Ex-Panther has a new cause, FBI says
BY JOHN WISELY
FREE PRESS STAFF WRITER
Oct. 30, 2009
In the 1960s, he was known as H. Rap Brown, a member of the Black
Panther Party who famously said violence "is as American as cherry pie."
In the 1970s, he served time on an armed robbery conviction in New
York, converted to Islam and changed his name to Jamil Abdullah Al-Amin.
In 2002, he was convicted of murdering a sheriff's deputy in Fulton
County, Ga., and sentenced to life in prison. A second deputy also
was shot but lived to testify against Al-Amin. Before trial, Al-Amin
told the New York Times that he was the victim of a government conspiracy.

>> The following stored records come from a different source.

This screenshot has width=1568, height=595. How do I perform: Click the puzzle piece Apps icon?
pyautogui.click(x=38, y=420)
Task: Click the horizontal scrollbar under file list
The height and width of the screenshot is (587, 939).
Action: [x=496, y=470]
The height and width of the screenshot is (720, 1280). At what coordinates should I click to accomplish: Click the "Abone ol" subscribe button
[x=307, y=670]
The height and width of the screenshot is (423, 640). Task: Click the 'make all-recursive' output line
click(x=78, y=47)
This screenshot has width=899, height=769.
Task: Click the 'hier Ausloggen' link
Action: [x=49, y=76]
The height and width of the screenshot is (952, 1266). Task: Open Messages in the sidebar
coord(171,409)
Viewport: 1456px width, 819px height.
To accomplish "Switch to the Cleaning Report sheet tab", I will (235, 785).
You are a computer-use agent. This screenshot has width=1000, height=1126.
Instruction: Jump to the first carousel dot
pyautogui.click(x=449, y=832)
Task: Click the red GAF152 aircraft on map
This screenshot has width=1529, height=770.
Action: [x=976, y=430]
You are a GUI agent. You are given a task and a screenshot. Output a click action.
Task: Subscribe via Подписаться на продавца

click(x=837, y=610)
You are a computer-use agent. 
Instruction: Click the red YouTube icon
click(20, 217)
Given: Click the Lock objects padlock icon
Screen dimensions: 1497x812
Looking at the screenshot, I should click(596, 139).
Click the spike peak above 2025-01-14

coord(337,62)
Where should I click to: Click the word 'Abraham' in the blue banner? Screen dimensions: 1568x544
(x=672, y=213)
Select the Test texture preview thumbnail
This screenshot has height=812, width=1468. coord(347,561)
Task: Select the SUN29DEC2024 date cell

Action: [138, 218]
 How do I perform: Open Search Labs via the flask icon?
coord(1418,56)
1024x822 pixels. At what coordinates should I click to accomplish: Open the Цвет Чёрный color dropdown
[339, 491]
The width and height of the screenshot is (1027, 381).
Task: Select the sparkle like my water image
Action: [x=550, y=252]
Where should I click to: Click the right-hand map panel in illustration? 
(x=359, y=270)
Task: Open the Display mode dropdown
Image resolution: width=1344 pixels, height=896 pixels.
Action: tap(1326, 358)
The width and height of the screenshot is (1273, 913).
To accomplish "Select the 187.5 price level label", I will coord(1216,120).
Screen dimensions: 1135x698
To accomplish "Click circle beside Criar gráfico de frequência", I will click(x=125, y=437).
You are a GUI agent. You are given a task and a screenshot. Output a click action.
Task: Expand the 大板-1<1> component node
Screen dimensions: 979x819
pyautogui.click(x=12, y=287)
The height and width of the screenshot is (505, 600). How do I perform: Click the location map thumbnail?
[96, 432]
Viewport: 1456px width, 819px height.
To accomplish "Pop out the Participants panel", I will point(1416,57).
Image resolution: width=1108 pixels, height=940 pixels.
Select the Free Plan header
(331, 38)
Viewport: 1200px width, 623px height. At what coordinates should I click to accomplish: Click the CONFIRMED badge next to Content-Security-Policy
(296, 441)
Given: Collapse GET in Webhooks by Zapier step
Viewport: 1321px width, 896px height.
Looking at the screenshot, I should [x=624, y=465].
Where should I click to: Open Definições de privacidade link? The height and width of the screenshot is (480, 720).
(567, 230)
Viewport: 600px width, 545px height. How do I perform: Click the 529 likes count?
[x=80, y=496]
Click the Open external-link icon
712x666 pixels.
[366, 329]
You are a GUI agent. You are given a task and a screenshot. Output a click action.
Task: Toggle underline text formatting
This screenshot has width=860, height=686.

Federal agents said in court filings in Detroit this week that a
local imam was part of a network seeking to create a Sharia-law
governed nation in the United States to be ruled by Al-Amin.
So who is Jamil Abdullah Al-Amin?
He got his start under the name H. Rap Brown in the 1960s registering
black voters in Alabama and working with the Student Nonviolent
Coordinating Committee.
"For a time, he was fairly well-known," said Fabio Rojas, an
associate professor at Indiana University who wrote a book on black
radicalism called "From Black Power to Black Studies: How a Radical
Social Movement Became an Academic Discipline." "He wasn't a leader,
but he hung around a lot of famous people like Stokely Carmichael."
Carmichael was the activist credited with coining the phrase "Black
Power." Self-described radical lawyer William Kunstler represented
Brown in a 1960s case when he was accused of advocating burning a
school building.
In his autobiography, first published in 1969, Brown wrote that
blacks were enslaved by a white capitalistic system.
"Revolution is indeed inevitable, and, as the cycle of change closes
around America's racist environment, the issue of color becomes more
pertinent," he wrote in a work that includes a racial slur in its
title. He said in the book that rap was a term for trash talking in
large groups.
"That's why they called me rap, because I could rap," he wrote.
When the book was rereleased in 2002, its back cover called it "a
call to arms, an urgent message to the black community to be the
vanguard force in the struggle for oppressed people."
Though serving a sentence from Georgia state courts, he was
transferred in 2007 to the Florence Federal Correctional Complex in
Florence, Colo. The facility houses the nation's most dangerous convicts.